Is this a "folk theorem" about analytic functions of a complex variable? In a comment on question 110345 I made a claim that might be incorrect. I claimed that if
f(z) is a non-constant analytic function defined by a power series whose circle of convergence C
has a positive radius, then f(z) cannot be bounded at all points in the interior of C. But is 
this really true?  Or am I just imagining that I learned it somewhere. I could not come up with
any simple counter-examples. It sounds like some weird generalization of Liouville's theorem.
 A: This is not true. For a counterexample take 
$$\sum_{n=1}^{\infty} \frac{x^n}{n^2} $$
The radius of convergence is one and this is bounded by 
$$\sum_{n=1}^{\infty} \frac{1}{n^2} = \pi^2/6 $$
You are likely confusing this with the maximum modulus principle saying that there must be no local maximu (in absolute value) in the interior if the function is nonconstant.

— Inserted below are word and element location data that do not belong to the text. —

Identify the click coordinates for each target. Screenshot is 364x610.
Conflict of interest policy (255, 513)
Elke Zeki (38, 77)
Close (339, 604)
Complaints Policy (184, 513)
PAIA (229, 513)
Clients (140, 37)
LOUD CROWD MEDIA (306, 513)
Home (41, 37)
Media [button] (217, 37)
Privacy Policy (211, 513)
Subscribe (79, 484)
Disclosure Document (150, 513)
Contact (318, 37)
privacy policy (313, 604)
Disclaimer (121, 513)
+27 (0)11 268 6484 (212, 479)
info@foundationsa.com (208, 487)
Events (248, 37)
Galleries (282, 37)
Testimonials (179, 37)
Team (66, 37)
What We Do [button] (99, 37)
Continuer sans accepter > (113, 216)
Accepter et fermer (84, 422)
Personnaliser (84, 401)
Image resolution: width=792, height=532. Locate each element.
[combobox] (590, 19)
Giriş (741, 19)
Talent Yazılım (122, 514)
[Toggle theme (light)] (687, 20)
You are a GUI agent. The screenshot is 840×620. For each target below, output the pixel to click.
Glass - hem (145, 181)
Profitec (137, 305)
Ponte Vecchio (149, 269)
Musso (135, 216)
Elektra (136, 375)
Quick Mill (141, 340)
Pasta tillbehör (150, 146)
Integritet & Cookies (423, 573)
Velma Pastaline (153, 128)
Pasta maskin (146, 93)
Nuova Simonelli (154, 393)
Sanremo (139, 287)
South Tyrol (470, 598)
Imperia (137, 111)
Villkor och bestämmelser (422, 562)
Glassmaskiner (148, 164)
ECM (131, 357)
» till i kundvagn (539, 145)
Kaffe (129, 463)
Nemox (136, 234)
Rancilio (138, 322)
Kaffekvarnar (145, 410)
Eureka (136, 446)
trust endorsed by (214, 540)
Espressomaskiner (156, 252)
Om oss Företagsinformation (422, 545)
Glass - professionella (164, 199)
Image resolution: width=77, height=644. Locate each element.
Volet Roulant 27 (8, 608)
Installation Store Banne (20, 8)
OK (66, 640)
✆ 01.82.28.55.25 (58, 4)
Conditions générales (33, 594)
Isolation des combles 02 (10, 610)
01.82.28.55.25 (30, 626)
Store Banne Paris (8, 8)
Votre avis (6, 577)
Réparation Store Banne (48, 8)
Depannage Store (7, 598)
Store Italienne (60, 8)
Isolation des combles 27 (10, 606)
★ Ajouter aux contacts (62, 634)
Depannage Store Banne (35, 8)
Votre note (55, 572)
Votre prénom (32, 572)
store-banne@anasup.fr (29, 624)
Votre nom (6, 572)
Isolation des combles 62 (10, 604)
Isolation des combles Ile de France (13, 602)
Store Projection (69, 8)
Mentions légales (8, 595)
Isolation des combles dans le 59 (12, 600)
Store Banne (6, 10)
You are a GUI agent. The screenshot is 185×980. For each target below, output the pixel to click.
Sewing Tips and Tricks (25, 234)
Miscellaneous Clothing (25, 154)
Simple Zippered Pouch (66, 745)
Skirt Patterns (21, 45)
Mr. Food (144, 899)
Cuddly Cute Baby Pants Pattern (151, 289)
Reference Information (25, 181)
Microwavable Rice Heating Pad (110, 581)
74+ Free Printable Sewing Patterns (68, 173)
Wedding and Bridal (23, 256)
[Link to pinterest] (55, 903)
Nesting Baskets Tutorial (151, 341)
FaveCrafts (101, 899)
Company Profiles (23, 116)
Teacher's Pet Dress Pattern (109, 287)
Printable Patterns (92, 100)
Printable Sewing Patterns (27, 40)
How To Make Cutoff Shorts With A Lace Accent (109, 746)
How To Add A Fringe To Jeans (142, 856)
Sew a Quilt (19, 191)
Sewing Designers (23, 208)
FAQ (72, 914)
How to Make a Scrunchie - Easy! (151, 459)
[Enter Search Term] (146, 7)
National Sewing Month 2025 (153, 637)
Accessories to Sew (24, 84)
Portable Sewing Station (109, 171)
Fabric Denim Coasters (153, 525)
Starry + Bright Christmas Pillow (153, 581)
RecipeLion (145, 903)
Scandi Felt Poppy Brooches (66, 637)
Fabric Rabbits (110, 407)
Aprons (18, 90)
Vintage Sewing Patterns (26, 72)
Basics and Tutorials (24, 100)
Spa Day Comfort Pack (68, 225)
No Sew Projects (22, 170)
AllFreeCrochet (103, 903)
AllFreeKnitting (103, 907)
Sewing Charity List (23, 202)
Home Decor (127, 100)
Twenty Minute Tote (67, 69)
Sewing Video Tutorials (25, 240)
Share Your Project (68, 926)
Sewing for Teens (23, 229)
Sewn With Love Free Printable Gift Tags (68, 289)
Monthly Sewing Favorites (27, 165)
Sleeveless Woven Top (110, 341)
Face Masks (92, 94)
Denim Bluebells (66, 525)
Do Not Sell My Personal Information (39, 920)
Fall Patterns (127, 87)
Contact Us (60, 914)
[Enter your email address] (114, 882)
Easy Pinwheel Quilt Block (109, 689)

A: You are probably misunderstanding the following folk theorem: 
If $D $ is the convergence disc of a power series converging to $f$, then there must be some singularity of $f$ on $\partial D$. In other words, you cannot continue $f$ analytically onto a larger disc.
A counterexample that is more explicit than quids example is the power series expansion of $\sqrt{1+z}$ around $z=0$, which has convergence radius $1$. The singularity at $z=-1$ is not a pole.
A hint to the proof: if $D \subset U$ is a disc in the domain of definition of a holomorphic function $f$, then the Taylor expansion around the midpoint of $D$ converges in $D$.